In the end, the bank lost $60,000 on the loan, when it could have lost $30,000 by doing a short sale.
Ironically, TM Builders flipped the home to Fitzmorris's buyer for the $129,500 short-sale price, money the bank would have gotten had it acted more quickly.
"The sellers did what they could to mitigate the problem but the bank didn't respond, which hurt both the sellers - with an unnecessary foreclosure permanently impacting their credit - and the bank," said Fitzmorris.
The difficulty in getting short sales approved stems from the same hurdles facing all the other foreclosure prevention efforts. The fact that the majority of mortgages are pooled and securitized makes it hard to get approval to change the terms of the mortgages.

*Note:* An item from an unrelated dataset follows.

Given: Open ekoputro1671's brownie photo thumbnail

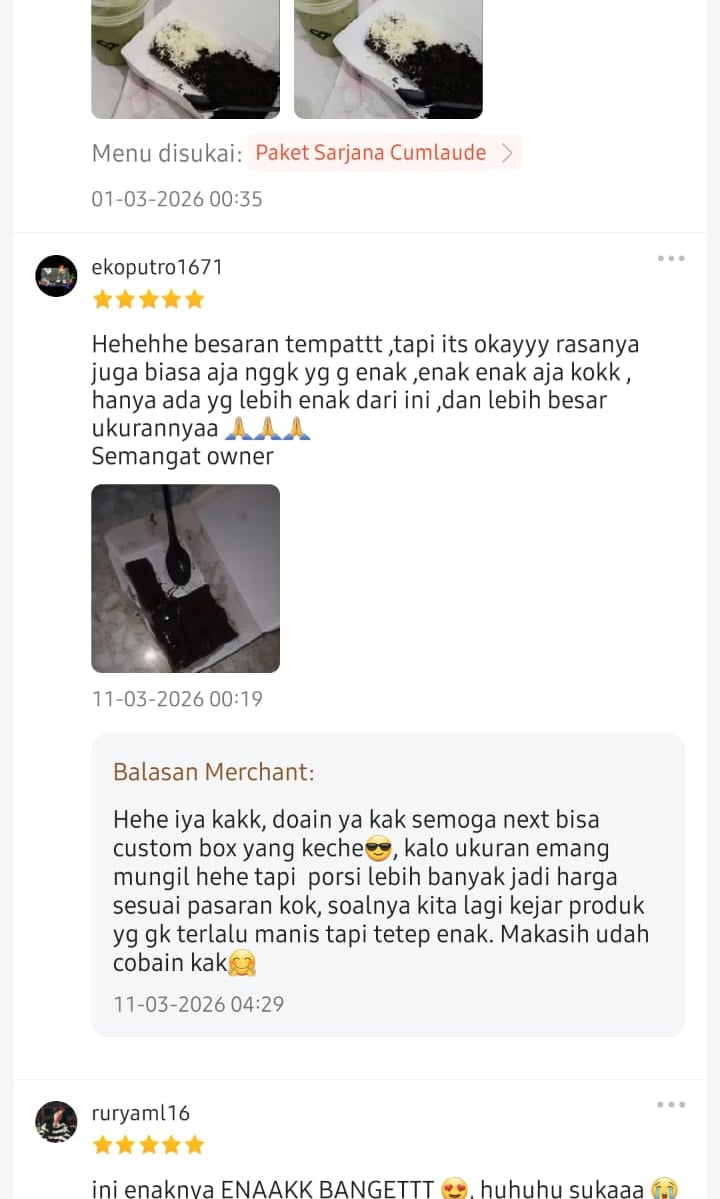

"It has to do with who owns the loan," said LeGate. "If a mortgage is stuck in a pool somewhere, when something goes wrong, no one knows who the actual owner of the note is."
Additionally, the volume of troubled borrowers makes it hard for lenders to keep up. The housing crisis has put an enormous burden on mortgage servicers, the companies that manage loans for securities investors.
At many servicers, said LeGate, "There's no one really skilled at loss mitigation, and these guys have more work than they were prepared to do."
And with foreclosure filings breaking new records each month, there's no sign that this problem will ease any time soon.
Says Laura Pereira, "I feel the bank really let us down."